“There are no invalids in the USSR!”
This was the response of a Soviet representative during the 1980 Olympic Games in Moscow, to a journalist inquiring about the Soviet Union’s potential participation in the Paralympic Games (which were scheduled for later that year in the UK).
Shocking as this response may have seemed, it shed a rather accurate light on the depiction and status of people with disabilities in the USSR. The denial of their existence exemplifies how they were stigmatized, shamed and even hidden from public view throughout the republics that made up the Soviet Union.
How pervasive the stigmatization and exclusion of people with disabilities in society is in post-Soviet Armenia is open for debate. Evidence indicates that while there have been efforts to improve the situation and raise public awareness, there persists a sense of shame, stigmatization, and discrimination against those with disabilities.
As of May 2016, of the 670 children registered in orphanages, 70 percent have some type of disability. Moreover, of the 332 child adoptions by Armenian citizens from 2010-2016, only three had some kind of disability (0.9 percent). By contrast, during the same period, 310 children were adopted by foreign nationals, approximately 36 percent of whom had some sort of disability.

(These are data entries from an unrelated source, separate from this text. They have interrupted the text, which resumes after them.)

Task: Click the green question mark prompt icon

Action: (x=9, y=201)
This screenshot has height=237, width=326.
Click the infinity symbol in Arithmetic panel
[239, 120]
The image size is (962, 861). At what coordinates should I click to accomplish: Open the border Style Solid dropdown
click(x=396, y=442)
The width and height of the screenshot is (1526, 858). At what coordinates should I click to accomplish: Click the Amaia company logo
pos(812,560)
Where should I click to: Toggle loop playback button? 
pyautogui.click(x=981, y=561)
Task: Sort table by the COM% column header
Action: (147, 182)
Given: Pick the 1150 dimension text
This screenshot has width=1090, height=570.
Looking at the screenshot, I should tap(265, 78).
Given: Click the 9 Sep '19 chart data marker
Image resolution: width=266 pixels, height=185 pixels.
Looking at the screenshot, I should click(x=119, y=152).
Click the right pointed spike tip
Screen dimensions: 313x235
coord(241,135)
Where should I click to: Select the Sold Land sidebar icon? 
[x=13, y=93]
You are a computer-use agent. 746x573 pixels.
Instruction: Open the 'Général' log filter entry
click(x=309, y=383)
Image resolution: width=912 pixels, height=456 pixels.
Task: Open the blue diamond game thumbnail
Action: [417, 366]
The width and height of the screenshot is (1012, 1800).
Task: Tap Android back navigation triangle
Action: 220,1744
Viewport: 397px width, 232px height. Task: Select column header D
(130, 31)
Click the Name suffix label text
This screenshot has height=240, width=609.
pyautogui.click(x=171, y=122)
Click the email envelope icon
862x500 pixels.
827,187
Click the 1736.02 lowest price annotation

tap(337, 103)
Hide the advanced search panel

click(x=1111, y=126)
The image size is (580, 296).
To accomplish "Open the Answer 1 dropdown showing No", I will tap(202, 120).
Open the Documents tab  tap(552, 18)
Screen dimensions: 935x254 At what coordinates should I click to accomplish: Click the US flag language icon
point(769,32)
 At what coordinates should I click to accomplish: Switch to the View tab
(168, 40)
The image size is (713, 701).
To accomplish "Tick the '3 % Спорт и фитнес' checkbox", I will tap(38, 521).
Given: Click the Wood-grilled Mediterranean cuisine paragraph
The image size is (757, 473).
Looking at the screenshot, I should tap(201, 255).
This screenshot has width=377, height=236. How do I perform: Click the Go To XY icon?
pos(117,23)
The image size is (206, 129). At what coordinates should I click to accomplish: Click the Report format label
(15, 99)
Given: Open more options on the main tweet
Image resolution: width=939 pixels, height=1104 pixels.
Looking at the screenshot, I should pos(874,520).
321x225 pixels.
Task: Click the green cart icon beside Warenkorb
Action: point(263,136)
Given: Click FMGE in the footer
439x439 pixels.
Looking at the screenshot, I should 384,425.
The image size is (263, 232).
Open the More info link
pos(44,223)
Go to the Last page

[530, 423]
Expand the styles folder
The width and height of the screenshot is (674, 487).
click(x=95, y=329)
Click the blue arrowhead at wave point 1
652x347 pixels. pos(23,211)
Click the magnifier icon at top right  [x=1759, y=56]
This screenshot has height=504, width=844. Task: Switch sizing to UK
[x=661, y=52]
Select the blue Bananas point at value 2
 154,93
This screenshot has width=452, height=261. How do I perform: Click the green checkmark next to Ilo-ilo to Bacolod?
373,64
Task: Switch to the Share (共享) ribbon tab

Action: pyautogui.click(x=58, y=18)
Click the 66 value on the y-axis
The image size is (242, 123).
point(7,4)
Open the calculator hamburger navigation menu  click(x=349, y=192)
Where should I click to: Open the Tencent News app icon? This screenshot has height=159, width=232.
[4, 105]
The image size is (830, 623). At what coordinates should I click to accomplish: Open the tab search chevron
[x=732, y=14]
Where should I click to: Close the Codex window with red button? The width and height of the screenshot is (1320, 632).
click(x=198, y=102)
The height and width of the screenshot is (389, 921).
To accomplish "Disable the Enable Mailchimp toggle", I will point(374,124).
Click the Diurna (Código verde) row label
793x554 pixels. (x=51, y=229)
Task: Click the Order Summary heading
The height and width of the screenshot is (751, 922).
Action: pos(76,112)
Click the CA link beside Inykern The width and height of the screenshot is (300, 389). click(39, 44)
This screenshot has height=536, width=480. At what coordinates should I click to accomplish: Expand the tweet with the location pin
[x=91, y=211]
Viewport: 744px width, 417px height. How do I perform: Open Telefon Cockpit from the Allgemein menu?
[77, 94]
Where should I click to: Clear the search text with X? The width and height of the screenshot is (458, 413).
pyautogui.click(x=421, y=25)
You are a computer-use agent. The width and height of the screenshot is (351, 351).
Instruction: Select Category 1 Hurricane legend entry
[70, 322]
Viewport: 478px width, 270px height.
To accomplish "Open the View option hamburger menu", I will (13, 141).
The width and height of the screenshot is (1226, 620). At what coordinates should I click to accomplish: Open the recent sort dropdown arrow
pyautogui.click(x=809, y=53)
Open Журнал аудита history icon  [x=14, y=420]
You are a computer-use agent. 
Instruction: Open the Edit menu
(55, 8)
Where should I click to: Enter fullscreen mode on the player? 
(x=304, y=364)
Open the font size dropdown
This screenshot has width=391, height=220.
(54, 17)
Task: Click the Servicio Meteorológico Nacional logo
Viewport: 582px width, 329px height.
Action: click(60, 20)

Many parents of children with disabilities choose to give up their child to orphanages and institutions. Although financial considerations and lack of access to resources plays a role in this abandonment, social stigma remains one of the largest contributors to the trend. In an interview to Human Rights Watch, a woman in her early 20s from the Shirak province explained that part of her decision to give her 4-year-old son with cerebral palsy to an orphanage was the stigma that it might bring to her family, particularly her brother, who is yet to be married. “The issue for us was not entirely about finances. We have to think about the bigger family. My brother is still young. We are thinking about a potential bride for him. No one will want to see an unhealthy child at [our family’s] home,” the woman explained.
Other parents, instead of giving their children away, hide them at home in an effort to prevent others from knowing that they even have a child with disabilities. Gayane Azoyan, deputy director of the school in Hatsik (a town in the Armavir region), and director of an NGO that provides services to children with disabilities and their families, told Human Rights Watch about a family who has not allowed their 14-year-old daughter, who has a physical disability, to receive any education. “The mother did not even ask for home education for her daughter. The family didn’t want it. They were ashamed because of the girl’s disability,” Azoyan explained.
Zaruhi Petrosyan echoed these accounts from her own experience working with the parents of children with disabilities. Petrosyan is a leading member of Bari Mama, a non-profit NGO made up completely of volunteers dedicated to providing educational, emotional, and financial support to families of children with disabilities. In Armenia, where resources for the disabled are concentrated in institutions (specifically orphanages), and where there is a dearth of information online and among medical professionals on how to properly care and provide for a child with disabilities, Petrosyan and her fellow volunteers at Bari Mama provide this urgently needed, but severely lacking support.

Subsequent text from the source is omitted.